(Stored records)
------------
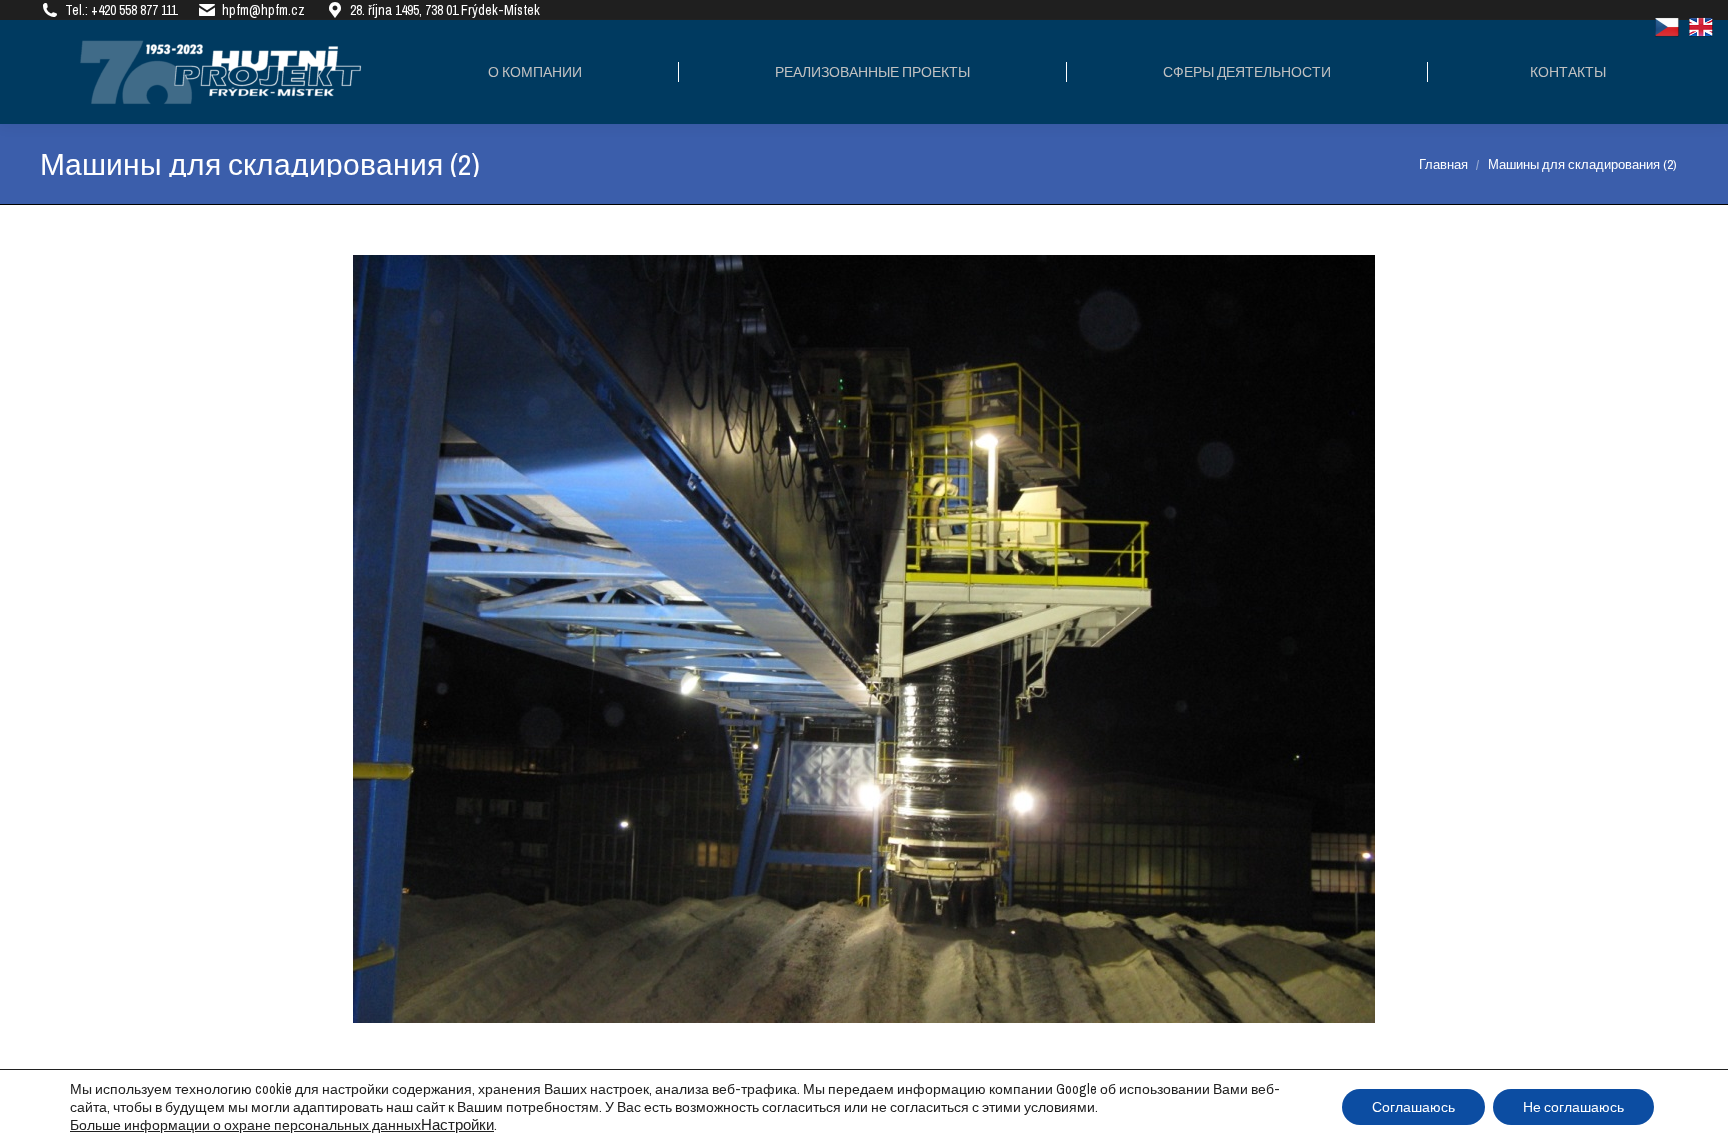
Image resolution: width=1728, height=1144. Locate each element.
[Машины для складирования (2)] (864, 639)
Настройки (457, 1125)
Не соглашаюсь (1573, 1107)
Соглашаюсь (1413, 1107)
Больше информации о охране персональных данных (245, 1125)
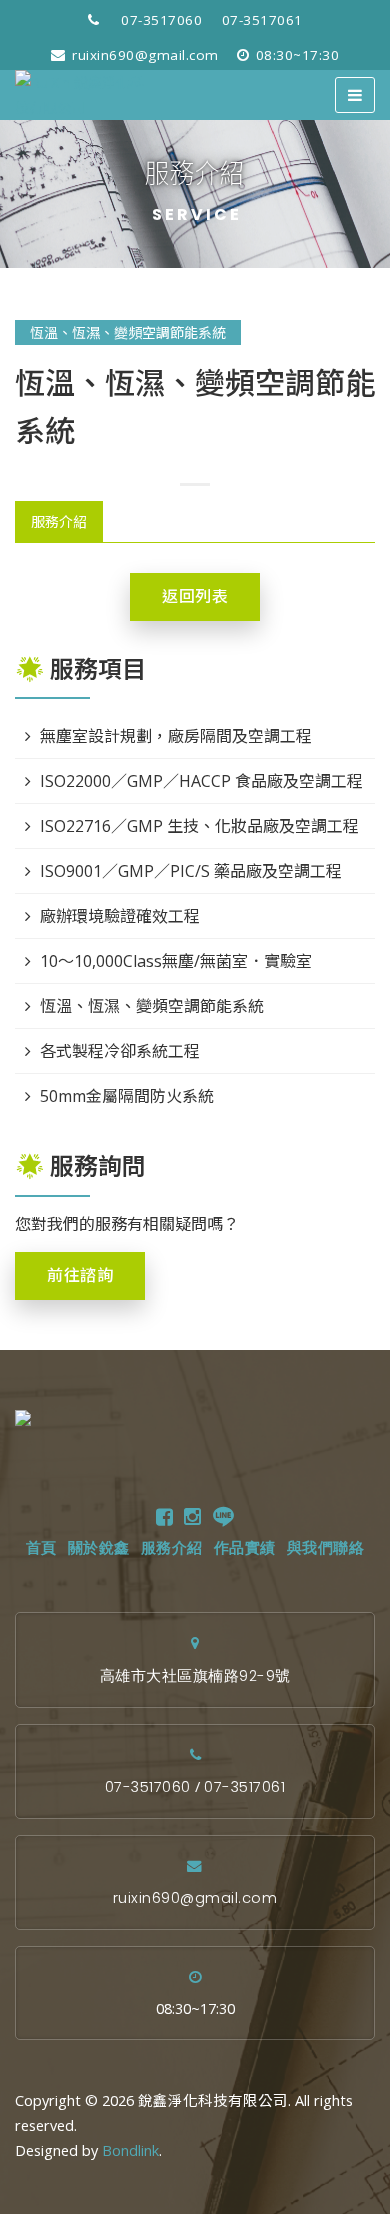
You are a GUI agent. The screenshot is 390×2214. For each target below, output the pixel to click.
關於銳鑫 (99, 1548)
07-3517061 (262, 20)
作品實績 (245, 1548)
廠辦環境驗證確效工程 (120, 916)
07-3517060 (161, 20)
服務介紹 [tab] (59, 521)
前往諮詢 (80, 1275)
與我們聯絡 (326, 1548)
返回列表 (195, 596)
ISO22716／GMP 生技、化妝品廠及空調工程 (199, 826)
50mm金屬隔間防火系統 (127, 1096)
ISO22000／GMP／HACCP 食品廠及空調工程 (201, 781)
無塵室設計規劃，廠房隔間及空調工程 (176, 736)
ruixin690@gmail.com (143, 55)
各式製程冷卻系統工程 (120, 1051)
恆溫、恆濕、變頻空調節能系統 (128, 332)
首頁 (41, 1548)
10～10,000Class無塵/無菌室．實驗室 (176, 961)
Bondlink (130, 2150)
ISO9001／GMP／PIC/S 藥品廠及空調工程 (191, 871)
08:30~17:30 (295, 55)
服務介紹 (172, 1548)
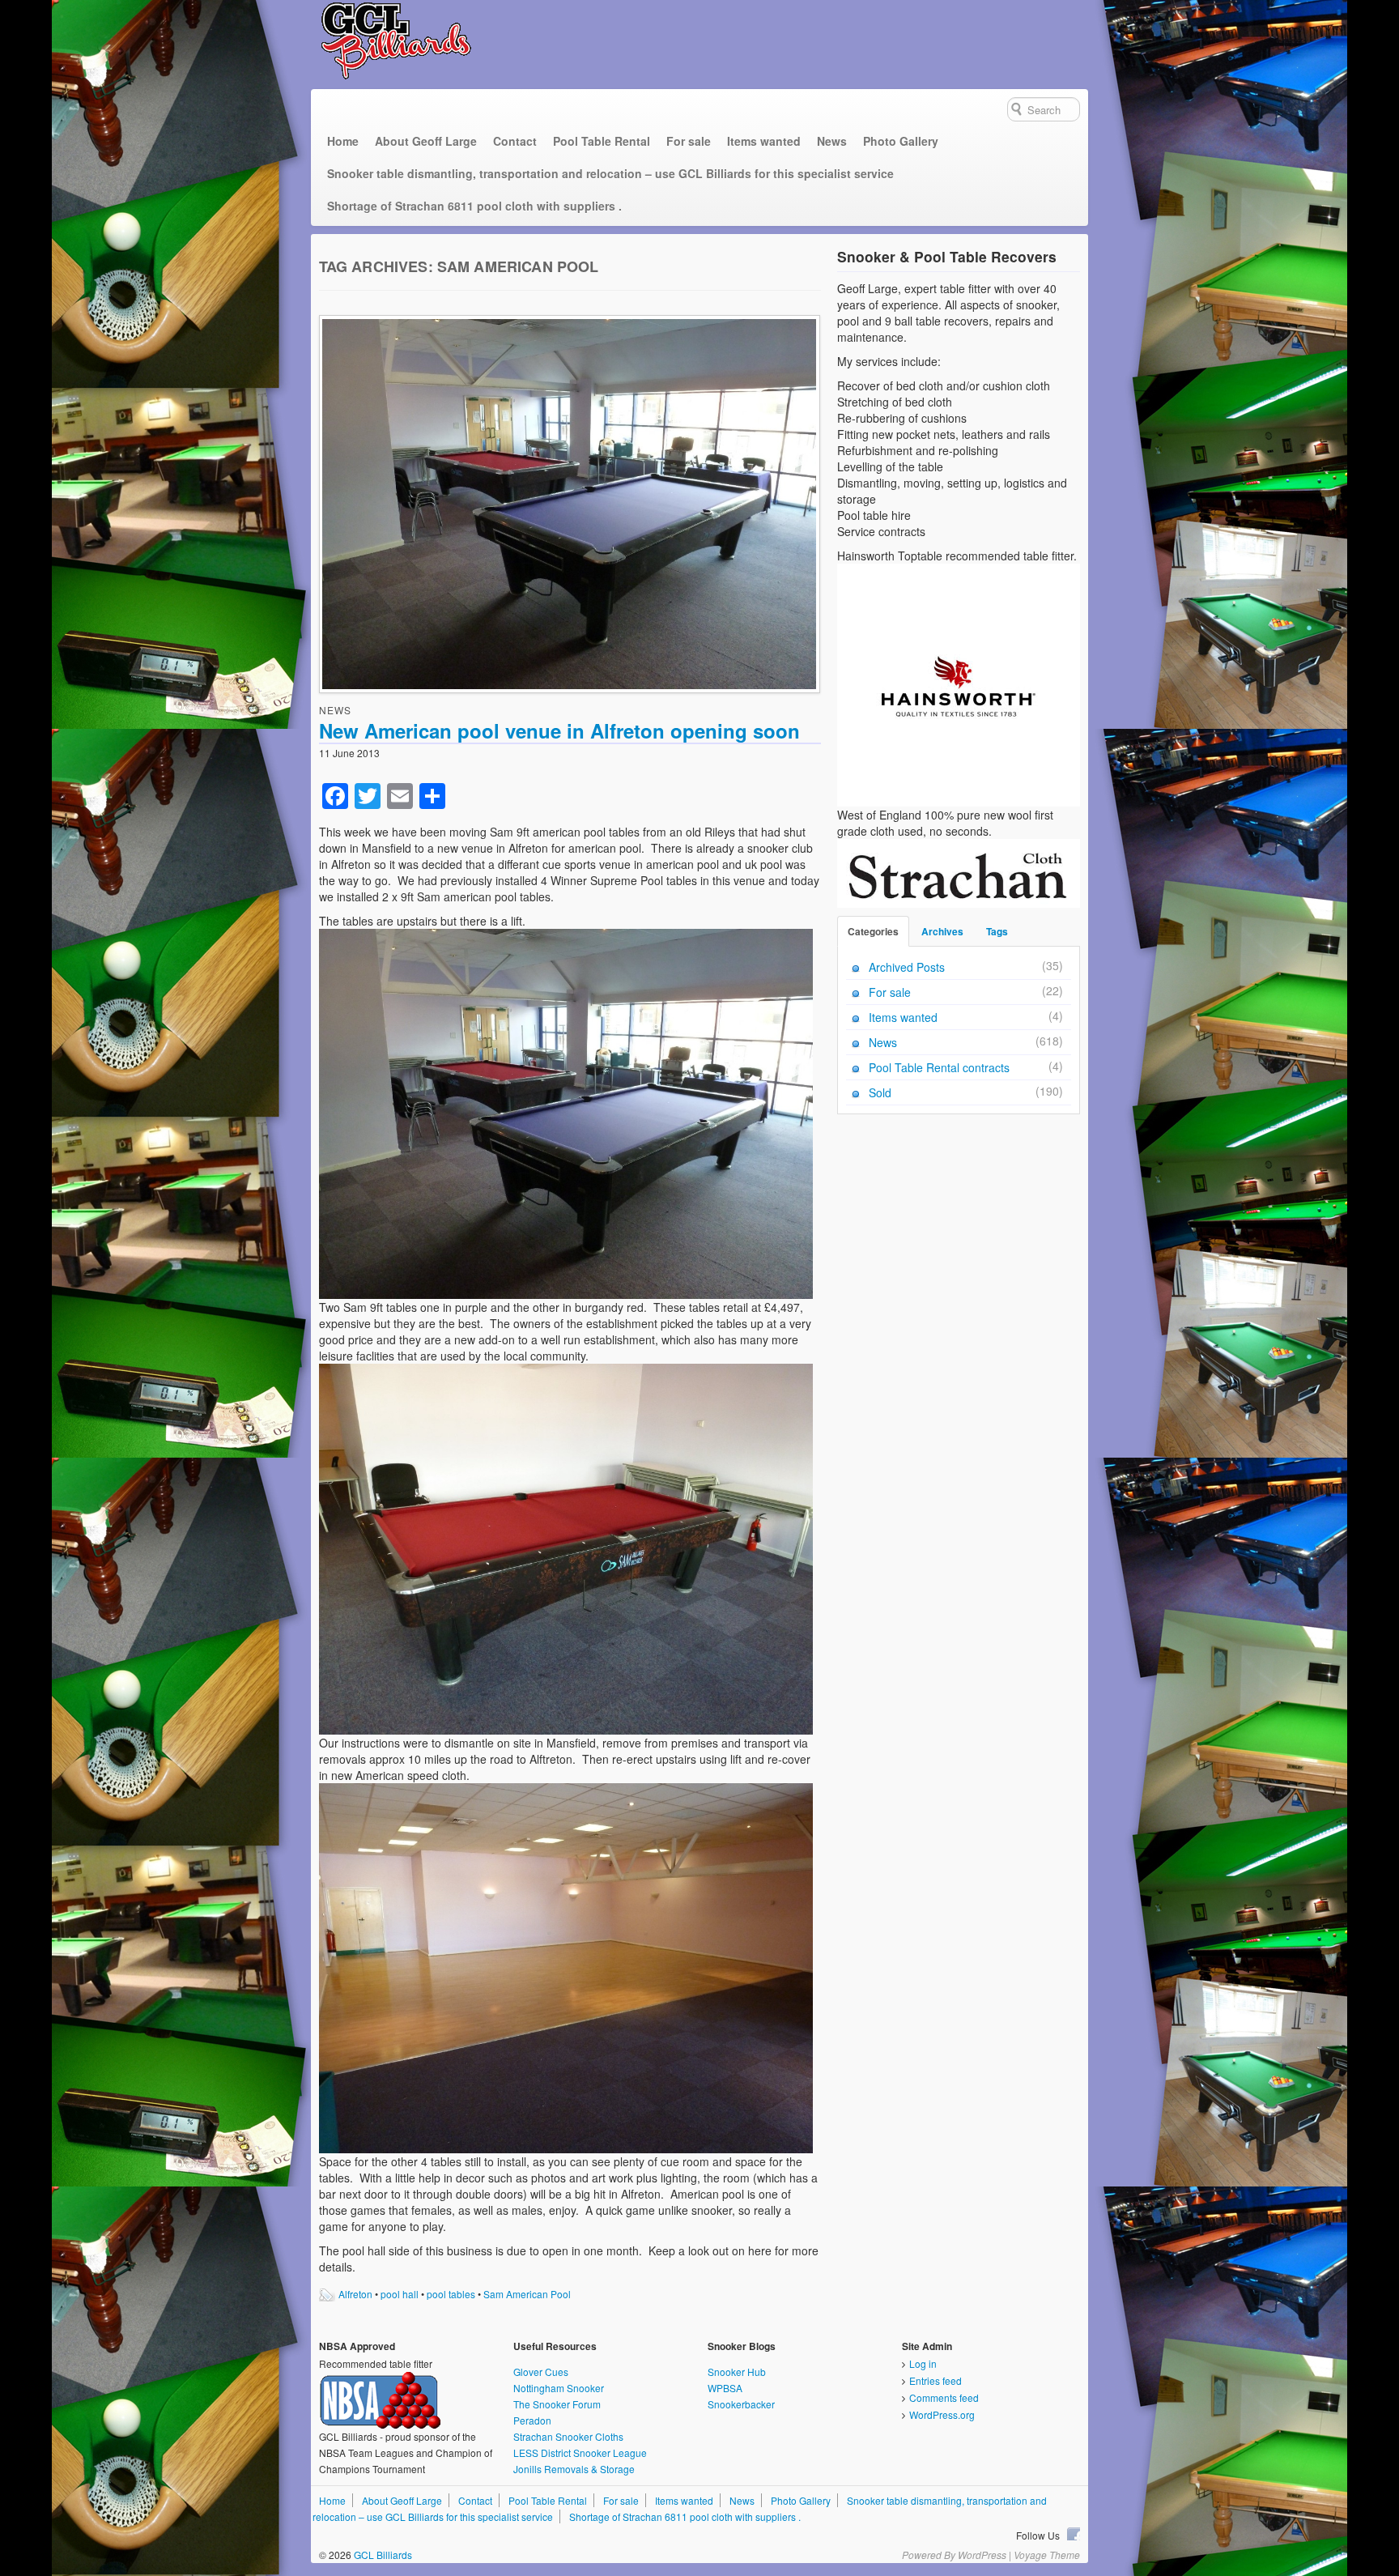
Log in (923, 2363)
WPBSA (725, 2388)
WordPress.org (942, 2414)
------------
From the records above, pull every line that has the string "each" and copy it.

_Task solution:_
Image resolution: width=1728, height=1144. Locate each element.
You are a GUI agent. The screenshot is 390×2214. For each target below, output the pixel to click.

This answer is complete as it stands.